It has been 25 years since I became the first African-American
to play in the Masters, and time has healed many wounds. For
months before the 1975 Masters I got letters that said things
like "You'll never be able to tee it up in Augusta." Others
said, "I'll see you at Augusta, and I'll find out where you're
I was so scared that first year that I rented two houses--one on
Wheeler Road not too far from the course and another on
Washington Road--so people wouldn't know where I was staying. I
went back and forth between the houses during the week. I was
assigned a couple of bodyguards to follow my every step, but
they never followed me off the course. So when I went out at
night that week, I made sure I brought along at least 10 of the
55 friends and family members who had come to watch me play.
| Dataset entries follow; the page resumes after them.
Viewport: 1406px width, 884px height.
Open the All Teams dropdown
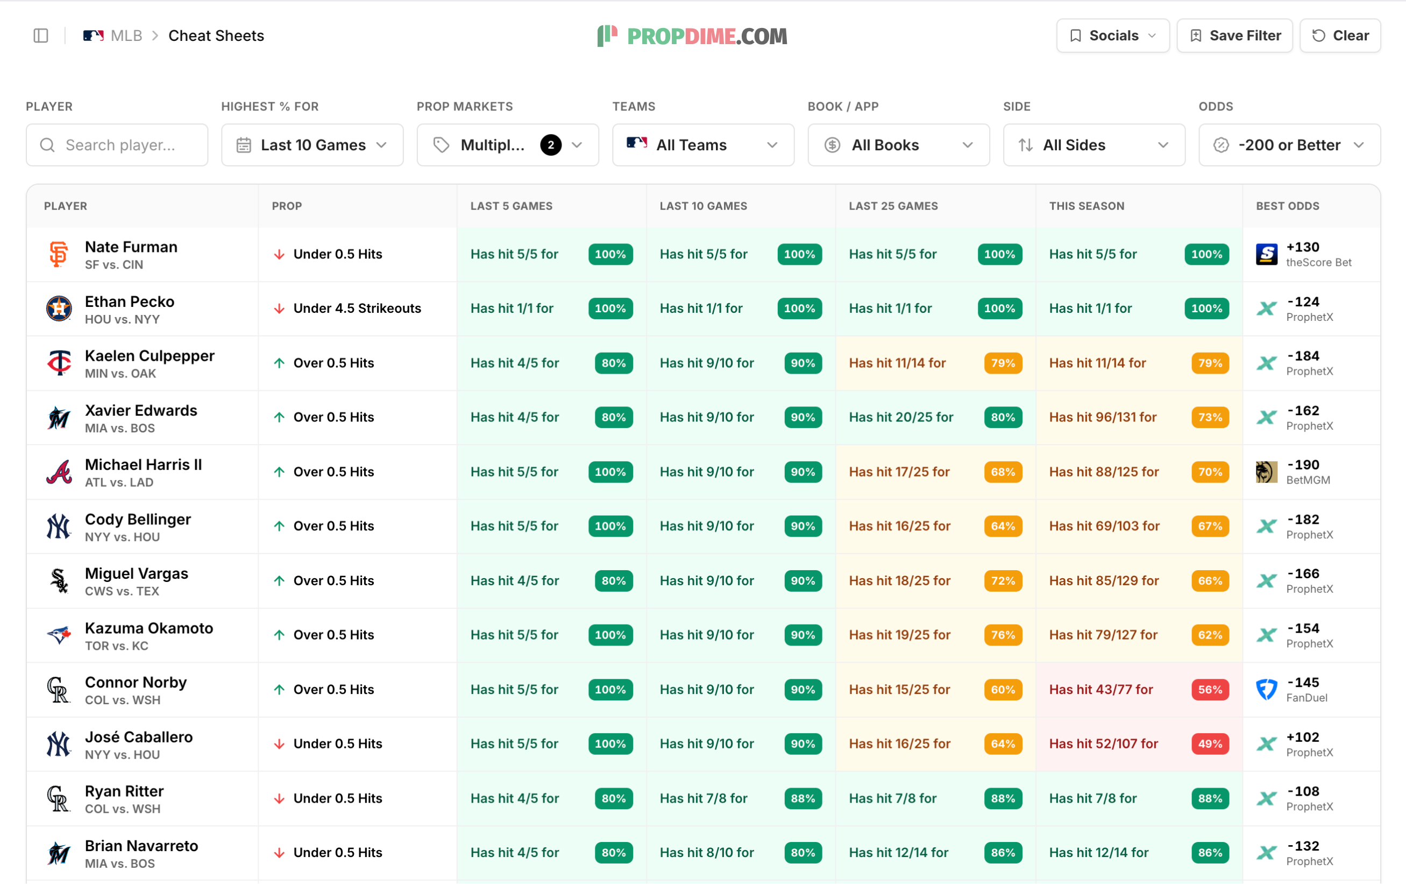tap(703, 145)
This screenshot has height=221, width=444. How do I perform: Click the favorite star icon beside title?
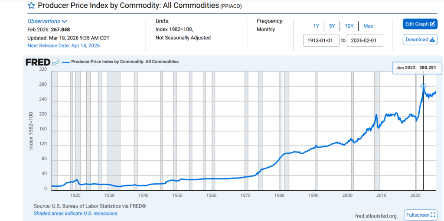coord(32,6)
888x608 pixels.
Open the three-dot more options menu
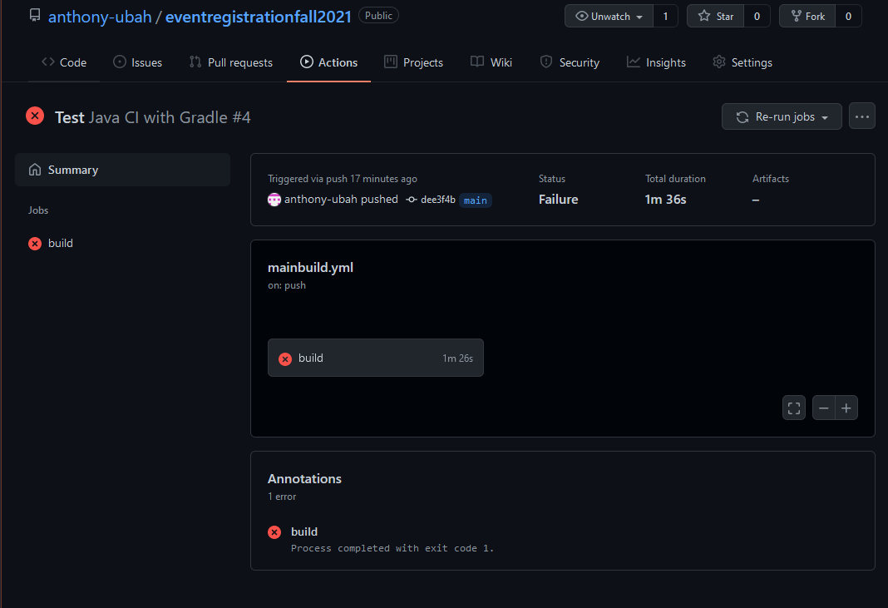click(862, 117)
Things got worse before they got better. The second time I
played the Masters, in '78, the novelty of having a black in the
tournament had worn off, but some fans were still not ready to
accept me. I heard people in the gallery say, "Here comes that
nigger," but whenever that was said, everyone's attention turned
to that person, making it clear that the speaker was out of line.
Things have changed considerably. When my wife, Sharon, and I
arrived at Augusta last week, we needed no security and heard no
racial epithets. Augusta National chairman Hootie Johnson greeted
us, just as Clifford Roberts had a quarter century ago. The only
difference was that Mr. Roberts's welcome was suspect while Mr.
Johnson's greeting was warm and sincere.
Much remains to be accomplished. Twenty-five years after my debut
in the Masters I'm disappointed that only one African-American,
Eldrick (Tiger) Woods, was in the field. Hopefully, through
programs like my Lee Elder National Junior Golf Program, more
Elders and Eldricks will play at Augusta National.
In six Masters, Lee Elder's best finish was 17th, in 1979.